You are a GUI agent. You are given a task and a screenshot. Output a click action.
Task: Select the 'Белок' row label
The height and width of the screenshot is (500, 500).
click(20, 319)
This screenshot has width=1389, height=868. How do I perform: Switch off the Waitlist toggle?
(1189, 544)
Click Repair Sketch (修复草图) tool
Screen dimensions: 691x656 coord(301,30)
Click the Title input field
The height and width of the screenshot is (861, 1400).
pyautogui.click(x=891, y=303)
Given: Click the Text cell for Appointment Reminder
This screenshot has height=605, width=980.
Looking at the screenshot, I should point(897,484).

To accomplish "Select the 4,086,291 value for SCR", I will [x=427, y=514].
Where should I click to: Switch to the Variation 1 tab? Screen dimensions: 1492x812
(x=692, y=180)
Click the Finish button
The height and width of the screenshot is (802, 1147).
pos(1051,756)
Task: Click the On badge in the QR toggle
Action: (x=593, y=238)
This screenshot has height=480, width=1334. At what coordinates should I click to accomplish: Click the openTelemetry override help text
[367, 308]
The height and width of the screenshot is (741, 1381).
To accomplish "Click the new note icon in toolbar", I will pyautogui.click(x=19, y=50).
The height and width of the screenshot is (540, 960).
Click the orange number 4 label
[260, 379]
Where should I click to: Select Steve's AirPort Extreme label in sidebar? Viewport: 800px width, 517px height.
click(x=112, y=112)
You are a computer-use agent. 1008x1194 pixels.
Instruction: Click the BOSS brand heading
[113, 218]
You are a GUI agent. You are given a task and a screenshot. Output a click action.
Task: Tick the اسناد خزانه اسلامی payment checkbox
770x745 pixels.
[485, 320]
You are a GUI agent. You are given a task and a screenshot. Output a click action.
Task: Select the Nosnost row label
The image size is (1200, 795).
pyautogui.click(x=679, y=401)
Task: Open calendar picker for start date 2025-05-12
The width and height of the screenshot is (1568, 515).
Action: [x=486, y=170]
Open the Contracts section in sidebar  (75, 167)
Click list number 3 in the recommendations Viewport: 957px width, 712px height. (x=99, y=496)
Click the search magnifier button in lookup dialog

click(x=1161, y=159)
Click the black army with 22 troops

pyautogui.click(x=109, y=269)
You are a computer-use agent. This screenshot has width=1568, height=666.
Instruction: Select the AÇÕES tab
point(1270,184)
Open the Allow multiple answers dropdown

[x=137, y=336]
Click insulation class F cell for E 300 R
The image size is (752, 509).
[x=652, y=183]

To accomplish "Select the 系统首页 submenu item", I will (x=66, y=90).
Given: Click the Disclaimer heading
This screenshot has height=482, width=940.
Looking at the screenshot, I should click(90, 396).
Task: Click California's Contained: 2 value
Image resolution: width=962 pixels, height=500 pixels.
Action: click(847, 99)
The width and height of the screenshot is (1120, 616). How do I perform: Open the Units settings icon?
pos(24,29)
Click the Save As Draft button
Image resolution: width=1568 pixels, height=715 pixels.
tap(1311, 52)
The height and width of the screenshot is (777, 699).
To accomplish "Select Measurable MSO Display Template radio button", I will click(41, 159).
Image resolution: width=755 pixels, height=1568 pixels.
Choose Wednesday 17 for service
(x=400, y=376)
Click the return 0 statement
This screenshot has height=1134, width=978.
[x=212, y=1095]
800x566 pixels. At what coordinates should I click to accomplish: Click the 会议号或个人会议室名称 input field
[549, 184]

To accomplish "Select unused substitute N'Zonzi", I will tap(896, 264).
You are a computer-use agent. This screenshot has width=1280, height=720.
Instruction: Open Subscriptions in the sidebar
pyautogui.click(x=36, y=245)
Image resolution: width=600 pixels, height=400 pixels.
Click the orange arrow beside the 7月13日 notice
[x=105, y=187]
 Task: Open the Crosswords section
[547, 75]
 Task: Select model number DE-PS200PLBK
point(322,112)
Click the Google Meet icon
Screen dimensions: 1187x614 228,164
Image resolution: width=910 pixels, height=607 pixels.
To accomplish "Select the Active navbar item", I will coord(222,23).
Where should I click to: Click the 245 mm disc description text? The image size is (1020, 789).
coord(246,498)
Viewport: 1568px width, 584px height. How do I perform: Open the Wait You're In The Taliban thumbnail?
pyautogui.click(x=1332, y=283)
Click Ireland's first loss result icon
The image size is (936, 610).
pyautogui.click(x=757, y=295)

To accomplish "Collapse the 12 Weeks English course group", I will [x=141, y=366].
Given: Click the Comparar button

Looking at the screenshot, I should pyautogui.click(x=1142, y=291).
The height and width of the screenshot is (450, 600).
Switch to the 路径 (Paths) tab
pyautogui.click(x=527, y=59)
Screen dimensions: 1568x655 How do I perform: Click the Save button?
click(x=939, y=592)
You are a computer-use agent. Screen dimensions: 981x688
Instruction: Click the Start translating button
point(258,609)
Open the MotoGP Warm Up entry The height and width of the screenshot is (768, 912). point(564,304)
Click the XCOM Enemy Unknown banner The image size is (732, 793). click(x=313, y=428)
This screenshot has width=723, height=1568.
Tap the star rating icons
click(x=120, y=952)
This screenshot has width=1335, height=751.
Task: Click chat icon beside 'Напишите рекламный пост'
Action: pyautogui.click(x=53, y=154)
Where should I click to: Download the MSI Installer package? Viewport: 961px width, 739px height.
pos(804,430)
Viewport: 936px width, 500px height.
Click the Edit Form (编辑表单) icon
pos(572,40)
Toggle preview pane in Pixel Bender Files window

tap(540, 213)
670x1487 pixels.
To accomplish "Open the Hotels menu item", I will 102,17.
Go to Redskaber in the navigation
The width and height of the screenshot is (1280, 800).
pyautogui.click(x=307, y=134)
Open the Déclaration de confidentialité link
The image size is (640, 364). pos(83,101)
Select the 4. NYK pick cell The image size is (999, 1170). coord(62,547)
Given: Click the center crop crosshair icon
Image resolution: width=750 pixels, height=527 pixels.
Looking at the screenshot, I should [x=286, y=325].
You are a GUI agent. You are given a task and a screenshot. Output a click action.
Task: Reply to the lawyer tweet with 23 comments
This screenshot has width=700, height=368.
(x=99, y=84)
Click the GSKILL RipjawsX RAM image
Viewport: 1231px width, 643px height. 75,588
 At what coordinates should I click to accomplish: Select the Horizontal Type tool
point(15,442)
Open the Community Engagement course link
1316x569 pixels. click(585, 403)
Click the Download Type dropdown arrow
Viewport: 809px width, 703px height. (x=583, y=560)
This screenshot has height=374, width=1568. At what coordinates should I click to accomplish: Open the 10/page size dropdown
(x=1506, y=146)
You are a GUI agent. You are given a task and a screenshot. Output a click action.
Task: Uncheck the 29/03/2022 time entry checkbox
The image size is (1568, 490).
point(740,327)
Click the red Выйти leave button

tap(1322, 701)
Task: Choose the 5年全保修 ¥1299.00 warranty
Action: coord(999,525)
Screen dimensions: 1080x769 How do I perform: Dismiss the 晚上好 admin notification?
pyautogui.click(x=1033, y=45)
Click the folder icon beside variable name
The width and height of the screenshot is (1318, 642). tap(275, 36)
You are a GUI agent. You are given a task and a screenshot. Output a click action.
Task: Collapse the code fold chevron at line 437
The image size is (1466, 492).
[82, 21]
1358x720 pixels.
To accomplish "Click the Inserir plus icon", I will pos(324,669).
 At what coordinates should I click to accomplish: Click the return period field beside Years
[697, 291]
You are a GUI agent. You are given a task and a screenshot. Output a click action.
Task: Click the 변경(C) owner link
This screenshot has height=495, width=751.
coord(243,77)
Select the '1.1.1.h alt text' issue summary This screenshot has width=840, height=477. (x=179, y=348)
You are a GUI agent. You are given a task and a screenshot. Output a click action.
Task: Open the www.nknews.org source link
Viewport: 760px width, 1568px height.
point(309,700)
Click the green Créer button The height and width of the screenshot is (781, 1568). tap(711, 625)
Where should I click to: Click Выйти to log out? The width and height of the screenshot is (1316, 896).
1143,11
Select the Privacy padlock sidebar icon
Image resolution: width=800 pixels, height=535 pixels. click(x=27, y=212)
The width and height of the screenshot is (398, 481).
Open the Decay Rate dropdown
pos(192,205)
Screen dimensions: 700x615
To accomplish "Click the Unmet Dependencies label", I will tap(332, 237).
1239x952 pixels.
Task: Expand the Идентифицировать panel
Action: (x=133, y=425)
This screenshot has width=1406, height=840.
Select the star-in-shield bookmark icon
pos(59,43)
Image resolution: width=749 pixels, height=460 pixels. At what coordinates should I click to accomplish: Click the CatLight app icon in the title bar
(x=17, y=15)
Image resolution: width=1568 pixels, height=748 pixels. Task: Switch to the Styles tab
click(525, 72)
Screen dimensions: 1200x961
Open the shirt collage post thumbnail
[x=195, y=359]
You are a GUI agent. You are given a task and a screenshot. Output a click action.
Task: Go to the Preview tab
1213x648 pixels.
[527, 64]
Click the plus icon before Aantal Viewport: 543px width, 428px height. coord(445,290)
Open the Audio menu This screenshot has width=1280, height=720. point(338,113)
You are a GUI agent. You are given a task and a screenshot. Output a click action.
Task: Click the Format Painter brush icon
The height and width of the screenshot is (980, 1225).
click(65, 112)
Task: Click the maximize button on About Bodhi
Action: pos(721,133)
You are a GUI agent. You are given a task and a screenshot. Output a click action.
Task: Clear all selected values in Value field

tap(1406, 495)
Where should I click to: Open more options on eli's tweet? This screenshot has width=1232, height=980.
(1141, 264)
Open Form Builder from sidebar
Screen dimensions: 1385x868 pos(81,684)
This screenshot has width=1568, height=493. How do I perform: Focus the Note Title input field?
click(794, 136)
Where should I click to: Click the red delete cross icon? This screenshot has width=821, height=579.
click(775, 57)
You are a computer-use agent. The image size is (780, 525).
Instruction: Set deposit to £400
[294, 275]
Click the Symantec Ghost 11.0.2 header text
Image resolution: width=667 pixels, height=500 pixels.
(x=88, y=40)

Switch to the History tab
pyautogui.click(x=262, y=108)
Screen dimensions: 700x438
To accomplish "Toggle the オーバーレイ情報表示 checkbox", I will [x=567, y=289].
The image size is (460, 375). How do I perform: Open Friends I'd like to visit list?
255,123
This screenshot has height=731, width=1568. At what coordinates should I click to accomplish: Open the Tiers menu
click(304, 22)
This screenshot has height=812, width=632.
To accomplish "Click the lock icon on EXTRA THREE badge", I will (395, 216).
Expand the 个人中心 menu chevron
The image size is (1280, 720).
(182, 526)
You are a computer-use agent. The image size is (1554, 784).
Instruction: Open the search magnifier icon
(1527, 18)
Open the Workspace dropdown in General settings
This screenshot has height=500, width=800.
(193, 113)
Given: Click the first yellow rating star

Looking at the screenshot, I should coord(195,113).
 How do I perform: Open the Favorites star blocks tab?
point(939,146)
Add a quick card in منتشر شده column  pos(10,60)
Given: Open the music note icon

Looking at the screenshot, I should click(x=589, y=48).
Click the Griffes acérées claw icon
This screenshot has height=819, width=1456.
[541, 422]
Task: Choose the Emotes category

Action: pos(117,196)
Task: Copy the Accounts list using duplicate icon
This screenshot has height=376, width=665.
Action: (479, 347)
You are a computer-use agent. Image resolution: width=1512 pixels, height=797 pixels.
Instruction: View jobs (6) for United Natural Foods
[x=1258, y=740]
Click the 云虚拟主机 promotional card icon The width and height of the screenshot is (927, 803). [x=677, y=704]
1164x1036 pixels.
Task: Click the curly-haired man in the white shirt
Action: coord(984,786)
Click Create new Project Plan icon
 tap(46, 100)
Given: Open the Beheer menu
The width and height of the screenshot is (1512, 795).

■ **HOW TO COMPLETE THIS TASK**
Only the lines above from the one with "The image size is (1568, 490)." through the one with "Screen dimensions: 700x615" should be duplicated, character for character.

■ **RESPONSE TO THIS EXERCISE**
The image size is (1568, 490).
point(740,327)
Click the red Выйти leave button

tap(1322, 701)
Task: Choose the 5年全保修 ¥1299.00 warranty
Action: coord(999,525)
Screen dimensions: 1080x769 How do I perform: Dismiss the 晚上好 admin notification?
pyautogui.click(x=1033, y=45)
Click the folder icon beside variable name
The width and height of the screenshot is (1318, 642). tap(275, 36)
You are a GUI agent. You are given a task and a screenshot. Output a click action.
Task: Collapse the code fold chevron at line 437
The image size is (1466, 492).
[82, 21]
1358x720 pixels.
To accomplish "Click the Inserir plus icon", I will pos(324,669).
 At what coordinates should I click to accomplish: Click the return period field beside Years
[697, 291]
You are a GUI agent. You are given a task and a screenshot. Output a click action.
Task: Click the 변경(C) owner link
This screenshot has height=495, width=751.
coord(243,77)
Select the '1.1.1.h alt text' issue summary This screenshot has width=840, height=477. (x=179, y=348)
You are a GUI agent. You are given a task and a screenshot. Output a click action.
Task: Open the www.nknews.org source link
Viewport: 760px width, 1568px height.
point(309,700)
Click the green Créer button The height and width of the screenshot is (781, 1568). tap(711, 625)
Where should I click to: Click Выйти to log out? The width and height of the screenshot is (1316, 896).
1143,11
Select the Privacy padlock sidebar icon
Image resolution: width=800 pixels, height=535 pixels. click(x=27, y=212)
The width and height of the screenshot is (398, 481).
Open the Decay Rate dropdown
pos(192,205)
Screen dimensions: 700x615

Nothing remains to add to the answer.